■ TASK TO CARRY OUT ■
Both the line below containing "Task: Grab reorder" and the line containing "Task: Click the API Key label", along with every line between them, should be repeated exactly; no other line belongs in the answer.

+++ GIVEN ENTRIES +++

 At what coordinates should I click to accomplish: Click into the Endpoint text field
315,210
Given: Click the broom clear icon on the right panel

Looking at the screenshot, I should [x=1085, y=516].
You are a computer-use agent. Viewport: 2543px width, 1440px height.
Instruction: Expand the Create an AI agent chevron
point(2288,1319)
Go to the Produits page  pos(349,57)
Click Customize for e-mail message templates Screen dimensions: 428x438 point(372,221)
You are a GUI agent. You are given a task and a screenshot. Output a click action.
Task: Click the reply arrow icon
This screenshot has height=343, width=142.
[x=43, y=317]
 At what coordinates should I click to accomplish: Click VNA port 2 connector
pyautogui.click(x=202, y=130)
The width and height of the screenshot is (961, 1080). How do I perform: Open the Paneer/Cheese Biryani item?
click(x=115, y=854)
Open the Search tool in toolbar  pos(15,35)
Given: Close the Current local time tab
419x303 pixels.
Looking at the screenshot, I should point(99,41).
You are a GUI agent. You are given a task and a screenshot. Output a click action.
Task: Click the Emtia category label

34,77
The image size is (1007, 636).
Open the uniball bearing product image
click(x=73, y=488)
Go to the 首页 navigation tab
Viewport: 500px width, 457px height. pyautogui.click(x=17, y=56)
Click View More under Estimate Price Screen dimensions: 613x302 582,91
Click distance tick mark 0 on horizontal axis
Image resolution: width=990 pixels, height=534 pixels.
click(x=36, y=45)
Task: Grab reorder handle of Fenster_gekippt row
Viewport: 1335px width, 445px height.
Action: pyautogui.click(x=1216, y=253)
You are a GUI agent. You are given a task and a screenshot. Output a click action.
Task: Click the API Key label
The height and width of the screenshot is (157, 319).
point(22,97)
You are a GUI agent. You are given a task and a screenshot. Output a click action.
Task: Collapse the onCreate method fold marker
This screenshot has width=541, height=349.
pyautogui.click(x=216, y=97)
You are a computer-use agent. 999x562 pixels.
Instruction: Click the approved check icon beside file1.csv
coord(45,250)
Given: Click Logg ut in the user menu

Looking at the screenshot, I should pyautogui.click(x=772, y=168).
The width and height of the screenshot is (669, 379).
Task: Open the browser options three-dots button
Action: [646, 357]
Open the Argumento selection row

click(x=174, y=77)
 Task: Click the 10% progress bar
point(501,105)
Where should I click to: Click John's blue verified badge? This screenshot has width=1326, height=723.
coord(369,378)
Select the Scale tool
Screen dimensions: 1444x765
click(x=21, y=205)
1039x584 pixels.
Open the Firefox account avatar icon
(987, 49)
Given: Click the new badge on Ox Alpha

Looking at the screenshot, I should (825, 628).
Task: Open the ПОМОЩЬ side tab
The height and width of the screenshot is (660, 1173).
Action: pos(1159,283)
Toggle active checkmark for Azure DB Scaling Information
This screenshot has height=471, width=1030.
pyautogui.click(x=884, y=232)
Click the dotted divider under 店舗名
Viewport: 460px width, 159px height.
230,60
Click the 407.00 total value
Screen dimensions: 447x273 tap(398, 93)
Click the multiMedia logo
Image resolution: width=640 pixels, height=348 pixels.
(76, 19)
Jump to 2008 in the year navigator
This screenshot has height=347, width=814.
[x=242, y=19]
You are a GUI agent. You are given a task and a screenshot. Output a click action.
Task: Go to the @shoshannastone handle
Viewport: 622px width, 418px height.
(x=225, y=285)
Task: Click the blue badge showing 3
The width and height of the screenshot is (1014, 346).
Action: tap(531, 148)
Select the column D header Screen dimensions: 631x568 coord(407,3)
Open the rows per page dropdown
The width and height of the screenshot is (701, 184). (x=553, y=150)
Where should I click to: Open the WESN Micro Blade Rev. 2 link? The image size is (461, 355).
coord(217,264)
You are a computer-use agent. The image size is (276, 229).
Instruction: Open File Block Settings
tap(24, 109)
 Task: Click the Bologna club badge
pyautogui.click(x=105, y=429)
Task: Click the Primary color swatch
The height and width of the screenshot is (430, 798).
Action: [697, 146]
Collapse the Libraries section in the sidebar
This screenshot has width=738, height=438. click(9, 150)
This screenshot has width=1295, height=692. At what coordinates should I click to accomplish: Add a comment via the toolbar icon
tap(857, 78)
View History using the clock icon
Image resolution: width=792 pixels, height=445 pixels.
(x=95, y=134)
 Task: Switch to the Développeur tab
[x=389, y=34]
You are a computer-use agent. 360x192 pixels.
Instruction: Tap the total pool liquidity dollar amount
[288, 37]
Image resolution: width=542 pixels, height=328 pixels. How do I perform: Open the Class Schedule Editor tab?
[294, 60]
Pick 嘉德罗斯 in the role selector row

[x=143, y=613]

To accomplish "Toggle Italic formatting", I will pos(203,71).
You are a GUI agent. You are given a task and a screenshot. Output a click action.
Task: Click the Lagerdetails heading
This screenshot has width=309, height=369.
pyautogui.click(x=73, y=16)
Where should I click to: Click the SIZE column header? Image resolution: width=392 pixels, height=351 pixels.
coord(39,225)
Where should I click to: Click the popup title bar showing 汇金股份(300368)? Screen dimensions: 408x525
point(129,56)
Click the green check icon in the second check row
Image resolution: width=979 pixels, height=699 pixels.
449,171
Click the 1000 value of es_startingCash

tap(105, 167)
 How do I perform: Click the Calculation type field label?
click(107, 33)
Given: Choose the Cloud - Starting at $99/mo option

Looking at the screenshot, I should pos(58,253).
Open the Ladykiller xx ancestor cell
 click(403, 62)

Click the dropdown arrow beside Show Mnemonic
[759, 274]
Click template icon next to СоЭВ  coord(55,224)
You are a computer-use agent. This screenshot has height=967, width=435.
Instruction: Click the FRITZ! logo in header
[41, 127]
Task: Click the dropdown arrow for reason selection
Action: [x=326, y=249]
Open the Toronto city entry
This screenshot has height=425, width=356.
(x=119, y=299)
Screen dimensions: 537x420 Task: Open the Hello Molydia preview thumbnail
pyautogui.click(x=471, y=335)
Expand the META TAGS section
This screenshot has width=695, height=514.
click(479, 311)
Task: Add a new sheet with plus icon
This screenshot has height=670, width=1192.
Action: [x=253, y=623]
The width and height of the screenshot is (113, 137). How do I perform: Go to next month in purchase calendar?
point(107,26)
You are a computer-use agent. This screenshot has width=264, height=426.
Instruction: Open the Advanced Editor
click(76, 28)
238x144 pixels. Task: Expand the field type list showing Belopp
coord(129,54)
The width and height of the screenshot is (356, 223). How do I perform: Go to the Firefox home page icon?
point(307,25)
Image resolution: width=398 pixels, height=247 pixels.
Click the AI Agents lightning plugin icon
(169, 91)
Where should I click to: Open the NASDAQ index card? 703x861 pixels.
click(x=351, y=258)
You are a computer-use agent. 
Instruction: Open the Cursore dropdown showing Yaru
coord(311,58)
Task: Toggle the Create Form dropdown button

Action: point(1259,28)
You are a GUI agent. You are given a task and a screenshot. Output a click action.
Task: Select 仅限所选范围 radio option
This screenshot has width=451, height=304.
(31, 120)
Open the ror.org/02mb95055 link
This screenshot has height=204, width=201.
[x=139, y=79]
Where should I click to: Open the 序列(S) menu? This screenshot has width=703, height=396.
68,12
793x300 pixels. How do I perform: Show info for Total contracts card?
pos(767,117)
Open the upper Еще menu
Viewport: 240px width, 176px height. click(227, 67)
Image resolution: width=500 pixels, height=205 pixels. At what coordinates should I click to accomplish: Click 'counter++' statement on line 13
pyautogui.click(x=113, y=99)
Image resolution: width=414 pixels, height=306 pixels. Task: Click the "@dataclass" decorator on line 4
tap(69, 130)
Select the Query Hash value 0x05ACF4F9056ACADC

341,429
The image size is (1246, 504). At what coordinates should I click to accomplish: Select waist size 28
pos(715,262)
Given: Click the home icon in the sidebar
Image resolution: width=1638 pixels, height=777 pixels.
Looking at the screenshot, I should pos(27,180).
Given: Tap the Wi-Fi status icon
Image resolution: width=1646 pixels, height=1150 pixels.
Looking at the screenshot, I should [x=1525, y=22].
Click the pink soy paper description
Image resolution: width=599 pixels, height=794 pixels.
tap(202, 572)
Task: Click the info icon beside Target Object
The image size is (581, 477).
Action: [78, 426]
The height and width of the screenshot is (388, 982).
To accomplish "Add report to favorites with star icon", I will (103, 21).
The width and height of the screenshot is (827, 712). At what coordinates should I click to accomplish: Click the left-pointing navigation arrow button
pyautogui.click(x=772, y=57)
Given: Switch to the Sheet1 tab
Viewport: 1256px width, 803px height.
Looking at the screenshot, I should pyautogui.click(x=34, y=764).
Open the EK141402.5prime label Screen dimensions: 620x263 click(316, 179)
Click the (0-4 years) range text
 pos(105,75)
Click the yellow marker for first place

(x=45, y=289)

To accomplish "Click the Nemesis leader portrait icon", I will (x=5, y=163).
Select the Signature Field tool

+++

■ TASK OUTPUT ■
Task: Grab reorder handle of Fenster_gekippt row
Viewport: 1335px width, 445px height.
Action: pyautogui.click(x=1216, y=253)
You are a GUI agent. You are given a task and a screenshot. Output a click action.
Task: Click the API Key label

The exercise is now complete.